-- start --

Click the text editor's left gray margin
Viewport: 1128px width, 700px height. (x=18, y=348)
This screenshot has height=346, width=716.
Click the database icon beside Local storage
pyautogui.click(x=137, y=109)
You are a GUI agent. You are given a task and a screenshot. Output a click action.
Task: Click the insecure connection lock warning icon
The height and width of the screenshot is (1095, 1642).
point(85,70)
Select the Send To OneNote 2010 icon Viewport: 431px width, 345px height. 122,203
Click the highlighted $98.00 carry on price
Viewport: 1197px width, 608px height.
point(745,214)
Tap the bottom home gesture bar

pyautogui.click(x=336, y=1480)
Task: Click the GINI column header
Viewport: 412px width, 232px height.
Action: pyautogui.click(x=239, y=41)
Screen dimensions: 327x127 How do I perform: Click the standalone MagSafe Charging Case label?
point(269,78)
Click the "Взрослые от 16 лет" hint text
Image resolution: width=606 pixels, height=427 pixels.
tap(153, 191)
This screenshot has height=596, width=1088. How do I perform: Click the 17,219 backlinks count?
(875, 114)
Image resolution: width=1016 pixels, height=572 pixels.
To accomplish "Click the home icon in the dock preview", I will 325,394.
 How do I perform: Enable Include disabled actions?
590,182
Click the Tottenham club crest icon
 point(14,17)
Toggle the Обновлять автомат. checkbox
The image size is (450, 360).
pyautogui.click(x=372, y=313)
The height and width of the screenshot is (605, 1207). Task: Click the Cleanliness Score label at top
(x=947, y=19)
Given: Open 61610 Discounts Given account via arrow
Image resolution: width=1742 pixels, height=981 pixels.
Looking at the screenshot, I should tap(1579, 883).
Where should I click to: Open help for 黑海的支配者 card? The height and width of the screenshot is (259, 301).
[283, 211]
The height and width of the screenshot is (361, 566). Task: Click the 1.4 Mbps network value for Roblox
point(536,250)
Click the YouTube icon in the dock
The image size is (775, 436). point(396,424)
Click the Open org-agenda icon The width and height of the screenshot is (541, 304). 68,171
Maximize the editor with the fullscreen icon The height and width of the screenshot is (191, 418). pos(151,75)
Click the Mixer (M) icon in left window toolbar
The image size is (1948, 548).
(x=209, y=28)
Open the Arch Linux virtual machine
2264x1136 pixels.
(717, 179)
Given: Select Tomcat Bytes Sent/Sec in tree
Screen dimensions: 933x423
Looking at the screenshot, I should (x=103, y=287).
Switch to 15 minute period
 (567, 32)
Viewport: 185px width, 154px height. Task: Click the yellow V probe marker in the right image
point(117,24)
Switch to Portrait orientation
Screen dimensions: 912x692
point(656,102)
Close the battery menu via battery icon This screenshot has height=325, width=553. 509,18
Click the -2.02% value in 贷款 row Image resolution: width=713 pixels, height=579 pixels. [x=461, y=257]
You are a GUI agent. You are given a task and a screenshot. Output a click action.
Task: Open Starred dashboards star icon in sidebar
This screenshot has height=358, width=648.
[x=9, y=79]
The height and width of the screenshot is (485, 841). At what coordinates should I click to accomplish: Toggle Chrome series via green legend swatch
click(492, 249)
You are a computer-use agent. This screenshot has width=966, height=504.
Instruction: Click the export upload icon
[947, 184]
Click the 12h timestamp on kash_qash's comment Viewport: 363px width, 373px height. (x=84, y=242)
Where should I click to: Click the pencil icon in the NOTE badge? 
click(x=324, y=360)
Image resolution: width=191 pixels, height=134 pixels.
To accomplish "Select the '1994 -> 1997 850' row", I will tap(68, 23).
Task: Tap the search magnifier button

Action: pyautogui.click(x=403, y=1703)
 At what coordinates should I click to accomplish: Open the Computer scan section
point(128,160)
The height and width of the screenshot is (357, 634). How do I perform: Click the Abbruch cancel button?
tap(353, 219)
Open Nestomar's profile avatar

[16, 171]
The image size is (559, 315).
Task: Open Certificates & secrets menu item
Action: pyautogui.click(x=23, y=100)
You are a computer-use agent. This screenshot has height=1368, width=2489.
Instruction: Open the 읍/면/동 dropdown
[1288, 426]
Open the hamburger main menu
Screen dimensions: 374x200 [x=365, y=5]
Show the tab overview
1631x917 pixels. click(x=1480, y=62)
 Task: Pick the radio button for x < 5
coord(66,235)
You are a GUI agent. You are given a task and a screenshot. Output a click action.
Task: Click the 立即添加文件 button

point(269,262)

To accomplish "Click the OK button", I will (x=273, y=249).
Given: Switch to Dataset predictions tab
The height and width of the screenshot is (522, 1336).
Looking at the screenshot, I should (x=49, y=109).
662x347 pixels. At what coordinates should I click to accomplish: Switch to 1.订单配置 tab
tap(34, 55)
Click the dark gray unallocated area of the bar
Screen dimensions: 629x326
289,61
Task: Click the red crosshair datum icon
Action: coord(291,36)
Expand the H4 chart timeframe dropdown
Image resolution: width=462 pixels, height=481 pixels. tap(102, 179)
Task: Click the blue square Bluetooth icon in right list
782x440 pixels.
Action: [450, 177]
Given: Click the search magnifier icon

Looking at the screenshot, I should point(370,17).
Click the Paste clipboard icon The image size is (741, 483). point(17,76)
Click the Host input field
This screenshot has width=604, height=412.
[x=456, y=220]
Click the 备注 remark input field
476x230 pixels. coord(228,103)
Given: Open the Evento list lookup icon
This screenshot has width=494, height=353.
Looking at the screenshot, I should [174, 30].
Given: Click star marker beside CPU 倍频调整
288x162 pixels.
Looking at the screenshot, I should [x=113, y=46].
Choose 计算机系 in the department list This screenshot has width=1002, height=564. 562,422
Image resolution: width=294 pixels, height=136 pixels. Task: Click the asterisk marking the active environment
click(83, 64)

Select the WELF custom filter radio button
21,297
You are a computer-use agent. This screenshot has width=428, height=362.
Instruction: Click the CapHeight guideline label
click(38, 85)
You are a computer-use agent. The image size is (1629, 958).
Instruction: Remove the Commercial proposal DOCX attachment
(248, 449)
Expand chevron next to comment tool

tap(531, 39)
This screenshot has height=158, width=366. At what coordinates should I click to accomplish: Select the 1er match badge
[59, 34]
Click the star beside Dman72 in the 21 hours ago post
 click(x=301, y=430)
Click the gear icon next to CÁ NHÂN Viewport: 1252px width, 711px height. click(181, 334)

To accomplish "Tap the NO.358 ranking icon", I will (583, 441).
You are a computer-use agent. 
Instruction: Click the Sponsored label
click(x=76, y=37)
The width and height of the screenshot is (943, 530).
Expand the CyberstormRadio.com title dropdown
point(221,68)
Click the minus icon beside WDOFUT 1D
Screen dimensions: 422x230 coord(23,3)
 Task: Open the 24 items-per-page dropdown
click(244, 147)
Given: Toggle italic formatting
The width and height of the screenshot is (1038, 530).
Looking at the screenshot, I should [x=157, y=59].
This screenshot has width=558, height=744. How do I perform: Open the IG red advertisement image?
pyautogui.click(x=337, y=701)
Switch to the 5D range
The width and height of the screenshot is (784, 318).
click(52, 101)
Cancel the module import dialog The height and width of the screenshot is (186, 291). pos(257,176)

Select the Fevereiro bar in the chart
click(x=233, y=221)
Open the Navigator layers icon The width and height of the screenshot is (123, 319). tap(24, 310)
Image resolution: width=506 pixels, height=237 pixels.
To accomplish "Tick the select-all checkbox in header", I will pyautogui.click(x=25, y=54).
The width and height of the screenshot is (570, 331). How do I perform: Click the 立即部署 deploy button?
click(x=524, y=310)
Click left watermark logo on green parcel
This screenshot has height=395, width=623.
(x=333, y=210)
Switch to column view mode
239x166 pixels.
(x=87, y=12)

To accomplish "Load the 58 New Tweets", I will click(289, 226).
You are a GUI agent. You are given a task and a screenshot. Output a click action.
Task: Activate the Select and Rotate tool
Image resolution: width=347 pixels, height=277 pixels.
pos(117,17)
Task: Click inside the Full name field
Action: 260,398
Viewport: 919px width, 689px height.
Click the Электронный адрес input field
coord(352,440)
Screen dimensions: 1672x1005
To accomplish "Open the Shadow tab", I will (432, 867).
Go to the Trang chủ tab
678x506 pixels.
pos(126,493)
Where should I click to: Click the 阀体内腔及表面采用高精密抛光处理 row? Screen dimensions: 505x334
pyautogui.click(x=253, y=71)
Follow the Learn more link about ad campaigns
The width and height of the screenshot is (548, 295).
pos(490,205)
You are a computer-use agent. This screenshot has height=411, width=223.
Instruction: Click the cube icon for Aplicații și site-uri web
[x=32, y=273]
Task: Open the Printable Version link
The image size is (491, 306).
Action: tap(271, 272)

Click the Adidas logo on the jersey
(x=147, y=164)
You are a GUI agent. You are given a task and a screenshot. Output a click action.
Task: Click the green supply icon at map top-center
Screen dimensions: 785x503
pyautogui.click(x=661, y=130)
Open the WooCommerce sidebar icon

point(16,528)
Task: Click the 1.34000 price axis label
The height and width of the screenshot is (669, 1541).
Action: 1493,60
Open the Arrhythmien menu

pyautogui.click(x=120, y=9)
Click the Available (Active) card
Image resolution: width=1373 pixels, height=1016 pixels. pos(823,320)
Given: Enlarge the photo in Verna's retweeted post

-- end --

* What needs to be done
Return each line from the rows above that includes the word "button".

* Written response
Task: Tap the search magnifier button
The height and width of the screenshot is (357, 634). How do I perform: Click the Abbruch cancel button?
 Task: Pick the radio button for x < 5
Task: Click the 立即添加文件 button
To accomplish "Click the OK button", I will (x=273, y=249).
Select the WELF custom filter radio button
The width and height of the screenshot is (570, 331). How do I perform: Click the 立即部署 deploy button?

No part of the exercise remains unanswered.